**WORK TO BE COMPLETED**.
Would you write out all of the records that follow, exactly as they stand?

-- INPUT RECORDS follows --

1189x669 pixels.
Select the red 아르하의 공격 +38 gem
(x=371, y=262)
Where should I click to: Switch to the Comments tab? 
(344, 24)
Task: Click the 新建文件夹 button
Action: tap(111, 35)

-- INPUT RECORDS concluded --

**OUTPUT BELOW**.
1189x669 pixels.
Select the red 아르하의 공격 +38 gem
(x=371, y=262)
Where should I click to: Switch to the Comments tab? 
(344, 24)
Task: Click the 新建文件夹 button
Action: tap(111, 35)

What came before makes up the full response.